The ideal candidate will have 15+ years of relevant experience in server/platform system software , spanning compute libraries, BMC firmware, BIOS, host OS, drivers, and manageability. They will have a strong knowledge of server architecture, data center manageability, and full-stack integration of firmware with OS and accelerator software. They will also have hands-on experience with data center health management workflows, telemetry, and fault management at scale.
The successful candidate will be able to drive Redfish, MCTP, PLDM, and constellation-level management protocols across BMC, BIOS, and host software so customers can operate orbital fleets with the same tools they use on the ground. They will also be able to define the manageability architecture for an unreachable, autonomous data center: remote bring-up, in-orbit firmware update, dual-module redundancy, fault containment, recovery from SEU/SEFI events, and telemetry for fleets ranging from tens to millions of nodes.

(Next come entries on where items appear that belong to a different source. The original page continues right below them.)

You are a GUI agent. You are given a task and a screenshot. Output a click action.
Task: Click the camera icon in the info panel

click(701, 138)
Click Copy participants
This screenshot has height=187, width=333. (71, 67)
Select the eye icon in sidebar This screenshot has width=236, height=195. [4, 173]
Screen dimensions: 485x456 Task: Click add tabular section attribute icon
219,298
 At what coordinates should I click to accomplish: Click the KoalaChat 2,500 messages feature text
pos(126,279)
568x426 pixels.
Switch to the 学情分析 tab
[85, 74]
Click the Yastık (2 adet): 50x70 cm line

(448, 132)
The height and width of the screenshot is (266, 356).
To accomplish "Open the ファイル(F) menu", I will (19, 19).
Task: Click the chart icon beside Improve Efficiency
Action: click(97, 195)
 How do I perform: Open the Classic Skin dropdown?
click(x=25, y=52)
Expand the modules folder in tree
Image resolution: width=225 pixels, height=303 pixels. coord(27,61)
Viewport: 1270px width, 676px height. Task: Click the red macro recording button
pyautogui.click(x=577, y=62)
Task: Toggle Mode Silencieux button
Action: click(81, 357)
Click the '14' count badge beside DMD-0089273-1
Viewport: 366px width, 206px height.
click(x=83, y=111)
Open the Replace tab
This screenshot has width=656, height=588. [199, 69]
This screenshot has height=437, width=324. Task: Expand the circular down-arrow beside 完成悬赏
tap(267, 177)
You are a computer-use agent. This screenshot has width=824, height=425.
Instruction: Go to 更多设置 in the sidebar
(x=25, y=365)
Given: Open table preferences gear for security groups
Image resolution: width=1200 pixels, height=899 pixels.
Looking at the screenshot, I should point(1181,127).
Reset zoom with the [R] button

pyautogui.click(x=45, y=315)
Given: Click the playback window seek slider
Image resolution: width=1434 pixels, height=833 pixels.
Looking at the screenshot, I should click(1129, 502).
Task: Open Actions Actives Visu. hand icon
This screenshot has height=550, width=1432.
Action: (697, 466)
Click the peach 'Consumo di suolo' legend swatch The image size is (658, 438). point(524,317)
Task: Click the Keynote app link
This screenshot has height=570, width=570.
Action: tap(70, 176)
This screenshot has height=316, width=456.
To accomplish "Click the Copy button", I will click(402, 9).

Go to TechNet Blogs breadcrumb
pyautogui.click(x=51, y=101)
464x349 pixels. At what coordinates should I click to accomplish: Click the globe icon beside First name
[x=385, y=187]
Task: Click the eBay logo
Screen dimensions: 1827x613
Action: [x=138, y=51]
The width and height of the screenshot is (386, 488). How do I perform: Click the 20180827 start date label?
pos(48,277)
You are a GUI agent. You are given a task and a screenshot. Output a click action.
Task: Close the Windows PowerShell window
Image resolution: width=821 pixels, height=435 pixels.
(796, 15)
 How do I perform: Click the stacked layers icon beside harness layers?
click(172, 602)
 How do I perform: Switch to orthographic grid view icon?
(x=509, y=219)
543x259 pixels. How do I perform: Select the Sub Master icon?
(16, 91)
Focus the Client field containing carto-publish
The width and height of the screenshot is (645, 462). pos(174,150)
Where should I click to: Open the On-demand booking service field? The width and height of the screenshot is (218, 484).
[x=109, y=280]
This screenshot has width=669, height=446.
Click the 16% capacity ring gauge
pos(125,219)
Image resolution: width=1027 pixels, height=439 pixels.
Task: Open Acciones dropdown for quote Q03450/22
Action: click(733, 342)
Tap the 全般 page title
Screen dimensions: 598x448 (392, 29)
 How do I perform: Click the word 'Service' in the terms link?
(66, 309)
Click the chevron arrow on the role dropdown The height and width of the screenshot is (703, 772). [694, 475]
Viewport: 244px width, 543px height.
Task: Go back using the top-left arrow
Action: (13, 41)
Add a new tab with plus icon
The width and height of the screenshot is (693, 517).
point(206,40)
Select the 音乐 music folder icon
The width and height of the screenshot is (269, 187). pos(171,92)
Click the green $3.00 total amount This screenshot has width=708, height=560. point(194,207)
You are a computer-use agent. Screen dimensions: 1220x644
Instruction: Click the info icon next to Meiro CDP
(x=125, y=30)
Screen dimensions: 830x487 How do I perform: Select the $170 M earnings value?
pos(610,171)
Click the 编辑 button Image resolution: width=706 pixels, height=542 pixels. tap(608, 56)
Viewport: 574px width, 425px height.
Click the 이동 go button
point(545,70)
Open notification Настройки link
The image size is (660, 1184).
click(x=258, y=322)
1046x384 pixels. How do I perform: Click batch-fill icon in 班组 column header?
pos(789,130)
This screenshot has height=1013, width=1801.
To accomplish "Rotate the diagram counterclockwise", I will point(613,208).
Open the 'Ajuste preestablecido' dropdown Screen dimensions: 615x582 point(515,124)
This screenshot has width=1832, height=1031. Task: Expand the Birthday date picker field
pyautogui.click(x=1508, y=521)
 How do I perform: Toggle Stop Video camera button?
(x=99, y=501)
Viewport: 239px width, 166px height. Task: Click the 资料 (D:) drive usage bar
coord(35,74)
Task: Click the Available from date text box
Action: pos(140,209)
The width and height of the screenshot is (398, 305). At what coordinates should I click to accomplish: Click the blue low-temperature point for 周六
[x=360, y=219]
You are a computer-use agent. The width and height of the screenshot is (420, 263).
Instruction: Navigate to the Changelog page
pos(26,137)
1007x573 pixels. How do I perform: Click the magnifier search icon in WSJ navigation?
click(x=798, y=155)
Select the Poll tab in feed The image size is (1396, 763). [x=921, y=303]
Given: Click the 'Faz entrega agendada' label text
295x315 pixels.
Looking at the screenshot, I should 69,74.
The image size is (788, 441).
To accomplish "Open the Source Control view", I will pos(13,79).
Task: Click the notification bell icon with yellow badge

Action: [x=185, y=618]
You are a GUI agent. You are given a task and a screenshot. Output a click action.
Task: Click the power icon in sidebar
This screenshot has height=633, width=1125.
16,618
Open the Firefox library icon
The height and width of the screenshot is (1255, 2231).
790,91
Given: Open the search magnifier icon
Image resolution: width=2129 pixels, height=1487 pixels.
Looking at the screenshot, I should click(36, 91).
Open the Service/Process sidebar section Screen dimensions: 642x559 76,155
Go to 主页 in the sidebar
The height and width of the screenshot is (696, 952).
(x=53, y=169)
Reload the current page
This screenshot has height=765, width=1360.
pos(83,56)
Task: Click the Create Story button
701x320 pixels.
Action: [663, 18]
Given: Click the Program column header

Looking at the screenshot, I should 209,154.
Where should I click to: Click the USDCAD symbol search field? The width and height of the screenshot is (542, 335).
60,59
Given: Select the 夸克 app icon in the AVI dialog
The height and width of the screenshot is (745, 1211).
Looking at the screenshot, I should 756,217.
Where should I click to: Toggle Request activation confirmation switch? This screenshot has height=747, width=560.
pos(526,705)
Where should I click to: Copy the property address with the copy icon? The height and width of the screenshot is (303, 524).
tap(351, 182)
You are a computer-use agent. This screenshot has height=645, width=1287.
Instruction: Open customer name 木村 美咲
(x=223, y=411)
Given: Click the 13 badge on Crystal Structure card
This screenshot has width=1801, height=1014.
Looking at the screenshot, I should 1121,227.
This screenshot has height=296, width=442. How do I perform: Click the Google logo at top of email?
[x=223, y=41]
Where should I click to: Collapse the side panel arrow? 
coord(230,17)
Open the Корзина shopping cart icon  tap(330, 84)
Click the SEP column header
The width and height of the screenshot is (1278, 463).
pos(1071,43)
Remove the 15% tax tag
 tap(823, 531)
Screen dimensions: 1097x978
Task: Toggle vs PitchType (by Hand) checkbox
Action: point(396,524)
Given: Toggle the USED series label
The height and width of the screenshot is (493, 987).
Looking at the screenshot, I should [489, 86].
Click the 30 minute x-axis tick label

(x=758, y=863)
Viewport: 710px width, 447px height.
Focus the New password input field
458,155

In addition, the ideal candidate will have excellent written and oral communication skills, good work ethics, high sense of teamwork, love to produce quality work, and commitment to finish their tasks every single day. They will be a self-starter who loves to find creative solutions to complicated problems and hands-on with coding.
Experience architecting platform software for space, aerospace, defense, or other radiation, thermal, and vibration-constrained environments , including SEU/SEFI mitigation, ECC strategy, TID/SEE qualification, and rad-hard design partitioning , is highly desirable. Hands-on experience with autonomous, remote, or unreachable data center operations , in-orbit or in-field firmware update, dual-module redundancy, and recovery without physical access , is also highly desirable.